For SSH keys, use a passphrase and load them through ssh-agent. A passphrase-less SSH key is essentially a plaintext credential. I know it's annoying. Do it anyway.
Then rotate. Just rotate everything periodically. GitHub fine-grained personal access tokens support expiration dates — use them. Set them to 30 or 60 days. If a token leaks, the blast radius is now measured in weeks, not years.
Step 3: Sandbox per-project with dev containers
This is the bigger architectural fix. Instead of opening sensitive client work in the same editor instance that has every extension you've ever installed, isolate it.
The official Dev Containers extension from Microsoft lets you define a container per project, and extensions can be scoped to that container. Here's a minimal .devcontainer/devcontainer.json I use:
{
"name": "client-project",
"image": "mcr.microsoft.com/devcontainers/typescript-node:20",
"customizations": {
"vscode": {
// Only these extensions load inside the container.

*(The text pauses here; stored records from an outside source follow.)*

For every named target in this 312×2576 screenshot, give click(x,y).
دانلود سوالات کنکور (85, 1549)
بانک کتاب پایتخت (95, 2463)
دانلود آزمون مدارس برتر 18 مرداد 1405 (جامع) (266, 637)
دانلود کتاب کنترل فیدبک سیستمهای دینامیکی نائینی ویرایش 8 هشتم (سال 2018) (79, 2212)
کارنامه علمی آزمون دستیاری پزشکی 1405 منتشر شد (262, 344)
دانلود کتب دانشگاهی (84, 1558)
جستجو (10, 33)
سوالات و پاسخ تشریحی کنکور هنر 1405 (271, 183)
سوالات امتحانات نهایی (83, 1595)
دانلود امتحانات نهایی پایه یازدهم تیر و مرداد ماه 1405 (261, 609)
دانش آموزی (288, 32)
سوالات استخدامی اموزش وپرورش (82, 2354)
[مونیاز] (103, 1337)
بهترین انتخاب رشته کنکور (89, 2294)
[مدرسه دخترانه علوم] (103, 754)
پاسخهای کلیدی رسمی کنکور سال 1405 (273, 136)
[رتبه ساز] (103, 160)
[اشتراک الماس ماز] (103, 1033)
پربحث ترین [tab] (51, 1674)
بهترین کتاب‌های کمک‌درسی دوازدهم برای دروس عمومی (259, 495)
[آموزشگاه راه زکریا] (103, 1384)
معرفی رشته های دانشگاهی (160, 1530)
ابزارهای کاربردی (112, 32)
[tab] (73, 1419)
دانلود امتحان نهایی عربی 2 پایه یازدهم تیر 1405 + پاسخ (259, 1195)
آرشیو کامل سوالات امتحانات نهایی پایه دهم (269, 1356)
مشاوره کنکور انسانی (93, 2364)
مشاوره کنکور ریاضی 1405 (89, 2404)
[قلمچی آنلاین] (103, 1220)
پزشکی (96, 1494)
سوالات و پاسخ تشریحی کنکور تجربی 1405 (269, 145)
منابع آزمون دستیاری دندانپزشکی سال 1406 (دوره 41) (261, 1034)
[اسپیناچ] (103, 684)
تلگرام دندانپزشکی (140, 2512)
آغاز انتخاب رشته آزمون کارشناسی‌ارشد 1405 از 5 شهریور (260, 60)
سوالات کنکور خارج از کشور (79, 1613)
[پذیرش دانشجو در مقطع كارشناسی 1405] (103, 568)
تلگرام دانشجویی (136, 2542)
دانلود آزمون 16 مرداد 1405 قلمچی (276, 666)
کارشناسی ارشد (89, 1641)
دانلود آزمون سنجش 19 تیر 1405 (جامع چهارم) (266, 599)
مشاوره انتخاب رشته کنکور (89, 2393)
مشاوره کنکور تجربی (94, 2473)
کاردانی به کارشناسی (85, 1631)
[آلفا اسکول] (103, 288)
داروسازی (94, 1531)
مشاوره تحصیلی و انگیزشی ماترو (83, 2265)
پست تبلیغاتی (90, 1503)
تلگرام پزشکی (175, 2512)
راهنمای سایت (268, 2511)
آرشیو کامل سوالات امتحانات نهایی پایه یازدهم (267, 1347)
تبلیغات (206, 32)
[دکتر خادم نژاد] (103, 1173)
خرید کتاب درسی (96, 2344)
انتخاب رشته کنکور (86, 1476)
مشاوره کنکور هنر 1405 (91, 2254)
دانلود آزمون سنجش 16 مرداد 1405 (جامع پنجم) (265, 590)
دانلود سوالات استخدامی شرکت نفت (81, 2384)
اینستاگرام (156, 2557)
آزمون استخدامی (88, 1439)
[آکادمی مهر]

// Your local extensions don't get repo access.
"extensions": [
"dbaeumer.vscode-eslint",
"esbenp.prettier-vscode"
]
}
},
"remoteEnv": {
// Don't forward host secrets into the container
"GITHUB_TOKEN": ""
}
}
Now when you Reopen in Container, your sketchy markdown preview extension from 2019 doesn't get to read this project's source code. It runs on the host; the project lives in the container.
Is this overhead? Yes. Is it worth it for anything client-related or anything touching production credentials? Also yes.
Step 4: Enable VSCode's restricted mode (workspace trust)
This one is free and most people have it on by default, but worth verifying. In your settings.json:
{
"security.workspace.trust.enabled": true,
"security.workspace.trust.startupPrompt": "always",
"security.workspace.trust.untrustedFiles": "prompt"
}
This won't stop a malicious extension you explicitly trusted, but it does limit what runs when you open a random repo someone DMs you. Tasks don't auto-run, debuggers don't auto-attach.
Step 5: Monitor outbound traffic from your editor
This is the nuclear option but honestly the most informative thing I've ever done. Install Little Snitch on macOS or use OpenSnitch on Linux and watch what your editor connects to.
The first week is noisy. You'll approve a lot of legit stuff — GitHub Copilot phoning home, the marketplace checking for updates, language servers downloading grammars. But once it's quiet, anything new sticks out. An extension making a request to api.something-i-dont-recognize.com becomes immediately visible instead of buried in network noise.
Prevention checklist
A quick recap of stuff that should just be baseline hygiene at this point:
- Audit your extension list every quarter. Delete what you don't use.
- Use OS keychain for git credentials. No plaintext tokens.
- Set expiration dates on every personal access token you create.
- Use dev containers for any project where the source is sensitive.
- Verify publisher status before installing new extensions.
- Keep workspace trust enabled.
- If you can stomach it, run an outbound firewall and review what your editor connects to.
None of this requires you to live in fear or stop using extensions. It just means treating the editor like what it actually is — a runtime executing third-party code on your machine with full access to everything you care about. The breach reported by GitHub is going to happen again, probably this year. Be ready before it does.